All of that changed when I met Dr. Michael Cahill, the head of MongoDB Labs in Australia. Michael came to MongoDB through our acquisition of WiredTiger back in 2014, an open source storage engine company he co-founded with Keith Bostic. He holds a PhD in Computer Science and a history of breakthrough innovation. He also has an enlightened point of view on the role of research in any technology company.
“Researchers need time and space to pursue the theoretical,” he told me. “We want them to come up with crazy ideas, with much longer time horizons.”
Michael is referring to the fundamentally different mindsets required of researchers versus developers. Our developers are focused on new products or features that can make an impact in the next 3-4 quarters. Our researchers are thinking about solving problems that have the potential to reshape entire markets for decades.
Big difference.
Funding this kind of innovation is challenging for the MBA set, and measuring the ROI of basic research is notoriously difficult. Progress can seem slow and difficult to quantify.
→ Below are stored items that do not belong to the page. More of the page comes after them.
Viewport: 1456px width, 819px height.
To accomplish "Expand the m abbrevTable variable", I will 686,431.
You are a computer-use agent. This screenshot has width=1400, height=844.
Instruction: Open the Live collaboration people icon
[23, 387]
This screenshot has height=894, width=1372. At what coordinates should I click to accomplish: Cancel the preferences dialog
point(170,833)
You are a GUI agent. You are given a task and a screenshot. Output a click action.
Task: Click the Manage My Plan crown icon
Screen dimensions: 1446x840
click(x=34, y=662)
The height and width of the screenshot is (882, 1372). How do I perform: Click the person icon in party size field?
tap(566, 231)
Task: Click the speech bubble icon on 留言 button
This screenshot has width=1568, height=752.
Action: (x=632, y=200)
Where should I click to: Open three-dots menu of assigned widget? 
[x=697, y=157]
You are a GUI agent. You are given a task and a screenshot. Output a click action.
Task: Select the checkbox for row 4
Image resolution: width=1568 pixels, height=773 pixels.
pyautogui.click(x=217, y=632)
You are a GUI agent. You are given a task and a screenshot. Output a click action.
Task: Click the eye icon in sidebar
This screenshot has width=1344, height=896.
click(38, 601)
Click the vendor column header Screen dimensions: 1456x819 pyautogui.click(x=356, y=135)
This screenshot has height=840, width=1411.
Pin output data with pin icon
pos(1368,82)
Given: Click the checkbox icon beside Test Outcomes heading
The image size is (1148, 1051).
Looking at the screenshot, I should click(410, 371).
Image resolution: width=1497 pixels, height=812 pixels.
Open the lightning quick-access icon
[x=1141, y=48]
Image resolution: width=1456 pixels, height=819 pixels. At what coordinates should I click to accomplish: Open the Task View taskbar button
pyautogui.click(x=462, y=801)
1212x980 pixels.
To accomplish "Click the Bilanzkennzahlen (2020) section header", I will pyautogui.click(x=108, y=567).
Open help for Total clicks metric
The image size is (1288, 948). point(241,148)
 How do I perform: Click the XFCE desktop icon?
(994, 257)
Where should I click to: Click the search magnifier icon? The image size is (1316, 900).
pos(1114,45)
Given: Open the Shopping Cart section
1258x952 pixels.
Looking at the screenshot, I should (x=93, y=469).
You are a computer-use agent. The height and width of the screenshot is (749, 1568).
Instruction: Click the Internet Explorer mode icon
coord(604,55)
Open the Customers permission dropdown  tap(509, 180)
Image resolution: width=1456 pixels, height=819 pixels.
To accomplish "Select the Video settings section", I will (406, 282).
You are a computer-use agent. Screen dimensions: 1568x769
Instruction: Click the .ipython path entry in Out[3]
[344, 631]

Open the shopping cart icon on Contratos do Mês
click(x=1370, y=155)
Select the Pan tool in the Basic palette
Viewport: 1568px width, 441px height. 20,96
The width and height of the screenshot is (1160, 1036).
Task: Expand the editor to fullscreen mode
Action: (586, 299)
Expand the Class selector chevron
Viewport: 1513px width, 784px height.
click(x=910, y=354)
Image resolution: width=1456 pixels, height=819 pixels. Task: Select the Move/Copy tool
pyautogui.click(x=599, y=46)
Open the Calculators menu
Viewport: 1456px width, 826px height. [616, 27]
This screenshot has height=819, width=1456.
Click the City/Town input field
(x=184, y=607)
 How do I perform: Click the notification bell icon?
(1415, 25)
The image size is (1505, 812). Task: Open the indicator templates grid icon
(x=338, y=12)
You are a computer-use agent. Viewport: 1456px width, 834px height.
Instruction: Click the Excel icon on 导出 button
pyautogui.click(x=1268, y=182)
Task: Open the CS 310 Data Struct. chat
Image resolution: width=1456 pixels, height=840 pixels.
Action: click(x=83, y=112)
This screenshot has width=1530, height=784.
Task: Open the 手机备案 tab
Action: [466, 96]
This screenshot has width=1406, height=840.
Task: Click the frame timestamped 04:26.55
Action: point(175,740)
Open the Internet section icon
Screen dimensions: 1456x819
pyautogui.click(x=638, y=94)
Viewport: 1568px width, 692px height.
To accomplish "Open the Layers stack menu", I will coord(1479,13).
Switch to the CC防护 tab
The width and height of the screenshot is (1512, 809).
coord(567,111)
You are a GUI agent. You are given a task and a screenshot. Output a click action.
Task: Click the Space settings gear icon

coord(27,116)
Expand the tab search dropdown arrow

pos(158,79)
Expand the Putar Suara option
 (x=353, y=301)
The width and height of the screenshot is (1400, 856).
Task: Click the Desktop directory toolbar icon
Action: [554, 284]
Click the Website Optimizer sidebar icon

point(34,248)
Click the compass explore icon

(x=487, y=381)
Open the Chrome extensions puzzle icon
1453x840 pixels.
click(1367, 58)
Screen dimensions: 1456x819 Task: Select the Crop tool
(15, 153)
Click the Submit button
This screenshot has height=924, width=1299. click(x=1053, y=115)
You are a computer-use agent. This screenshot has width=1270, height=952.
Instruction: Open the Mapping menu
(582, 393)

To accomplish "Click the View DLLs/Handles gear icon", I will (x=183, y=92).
Our researchers occupy a space that straddles art and science, industry and academia. They spend a lot of time reading, thinking, and tinkering. Ideas are freely shared, cultivated, iterated, and sometimes abandoned. This is the price of disruptive innovation. In fact, MongoDB would never exist if our founders had set out to simply improve upon relational databases. Instead, they wanted to invent an entirely new way to manage data. It was an ambitious idea that required long-term thinking. An idea that despite MongoDB’s current success, is still only in its infancy. An idea so humongous, Michael Cahill may have even called it “crazy.”
Don’t get me wrong. The work of MongoDB Labs is firmly grounded in MongoDB’s core strategy: to constantly improve the way data is stored, accessed, secured and processed. Document databases are only the first act of this play. And I’m certain the next act is being written as we speak, by Michael and his team.